Sometimes, the best adventures are the unplanned ones. On a sunny day with three hours to spare before my next class, I embarked on a spontaneous journey. The destination: the Locust Walk, a path that would take me from Drexel through University of Pennsylvania to the enchanting Woodland Cemetery. With an eagerness to explore botanical gardens and delve into the history of this serene place, my casual walk turned into a captivating adventure.
A Walk Through The University of Pennsylvania
The 30-minute walk from Drexel’s URBN Center to Woodland Cemetery unveiled a realm of unexpected beauty. Along the way, towering trees from around the world lined my path, offering a glimpse into nature’s diversity. Each step brought me closer to history as I stumbled upon the statue of Benjamin Franklin, sitting regally on a bench. This chance encounter with one of America’s founding fathers made me pause, realizing the importance of this vibrant city.

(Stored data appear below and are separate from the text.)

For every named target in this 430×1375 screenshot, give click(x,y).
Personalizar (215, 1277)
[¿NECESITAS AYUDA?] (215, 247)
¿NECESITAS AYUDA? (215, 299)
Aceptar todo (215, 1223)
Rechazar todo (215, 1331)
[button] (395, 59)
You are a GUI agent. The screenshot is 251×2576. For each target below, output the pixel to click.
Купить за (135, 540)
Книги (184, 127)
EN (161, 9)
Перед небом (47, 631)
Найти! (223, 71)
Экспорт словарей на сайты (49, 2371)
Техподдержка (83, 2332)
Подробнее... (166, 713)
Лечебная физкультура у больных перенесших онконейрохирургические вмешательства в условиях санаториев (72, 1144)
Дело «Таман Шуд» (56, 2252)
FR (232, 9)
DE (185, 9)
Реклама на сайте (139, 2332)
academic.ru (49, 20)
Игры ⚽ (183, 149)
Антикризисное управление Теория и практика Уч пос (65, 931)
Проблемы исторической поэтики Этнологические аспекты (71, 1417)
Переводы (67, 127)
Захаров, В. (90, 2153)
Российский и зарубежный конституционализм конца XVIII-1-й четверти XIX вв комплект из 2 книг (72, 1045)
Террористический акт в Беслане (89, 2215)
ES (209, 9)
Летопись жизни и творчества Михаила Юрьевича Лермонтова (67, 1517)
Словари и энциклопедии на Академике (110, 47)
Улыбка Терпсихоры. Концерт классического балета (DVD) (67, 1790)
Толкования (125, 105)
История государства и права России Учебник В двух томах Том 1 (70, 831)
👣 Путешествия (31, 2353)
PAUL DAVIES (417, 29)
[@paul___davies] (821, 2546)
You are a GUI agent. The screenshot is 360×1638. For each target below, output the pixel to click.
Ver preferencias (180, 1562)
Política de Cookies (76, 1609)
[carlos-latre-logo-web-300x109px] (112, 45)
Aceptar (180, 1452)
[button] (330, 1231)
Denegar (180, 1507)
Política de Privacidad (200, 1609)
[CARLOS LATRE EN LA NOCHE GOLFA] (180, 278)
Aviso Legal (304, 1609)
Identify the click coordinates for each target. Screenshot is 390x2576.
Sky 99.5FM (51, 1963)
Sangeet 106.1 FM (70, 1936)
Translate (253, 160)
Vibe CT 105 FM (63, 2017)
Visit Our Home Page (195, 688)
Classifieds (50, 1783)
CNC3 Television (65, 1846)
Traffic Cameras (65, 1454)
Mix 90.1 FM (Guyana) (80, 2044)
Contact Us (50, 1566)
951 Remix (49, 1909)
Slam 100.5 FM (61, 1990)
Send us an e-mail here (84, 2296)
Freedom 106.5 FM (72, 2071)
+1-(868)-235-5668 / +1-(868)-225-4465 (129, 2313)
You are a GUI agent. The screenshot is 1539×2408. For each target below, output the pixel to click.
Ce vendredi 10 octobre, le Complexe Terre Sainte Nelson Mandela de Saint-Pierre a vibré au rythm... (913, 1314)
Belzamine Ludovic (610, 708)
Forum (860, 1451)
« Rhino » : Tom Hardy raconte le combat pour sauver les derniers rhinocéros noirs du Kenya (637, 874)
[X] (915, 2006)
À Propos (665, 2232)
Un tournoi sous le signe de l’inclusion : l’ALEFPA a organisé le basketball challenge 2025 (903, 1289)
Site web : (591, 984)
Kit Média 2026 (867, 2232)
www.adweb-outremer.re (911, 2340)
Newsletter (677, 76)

Exploring Woodland Cemetery
My first impression of Woodland Cemetery defied my expectations. It wasn’t eerie but rather bright, welcoming, and full of life. Amidst the gravestones, an abundance of trees and flourishing bushes seemed to spring from the very earth. This cemetery served as a reminder of life’s preciousness and the beauty that can emerge from moments of tragedy. I observed people strolling, running, and sharing peaceful moments with their loved ones.
While exploring, I couldn’t help but admire the historic landmarks that peppered the cemetery. Hamilton’s Mansion stood in the center, a testament to a man’s love for botany and the desire to transform his estate into a haven for plants and trees. The building, designed to mirror neo-classical structures from England, was a stunning piece of history.
Nearby, I came across the Drexel family tomb, surrounded by a marble balustrade and a circular drive. It held the remains of three generations: Francis Drexel, the financier (1792-1863); Anthony Drexel, the university founder (1826-1893); and George Drexel, editor and publisher of the Philadelphia Public Ledger (1868-1944). Their legacy, preserved in this serene setting, was a testament to their contributions to the city and the world of education.
Until Next Time
This impromptu stroll brought me closer to the heart of Philadelphia, deepening my connection to this city’s history and natural beauty. It instilled a profound appreciation for the university and the remarkable individuals who played pivotal roles in its formation. The Locust Walk is not just a path; it’s a gateway to discovery and reflection.
The beauty of such an adventure is that it’s accessible to anyone with a curious spirit. If you find yourself in Philadelphia, take a leisurely walk and uncover the treasures that this vibrant city has to offer.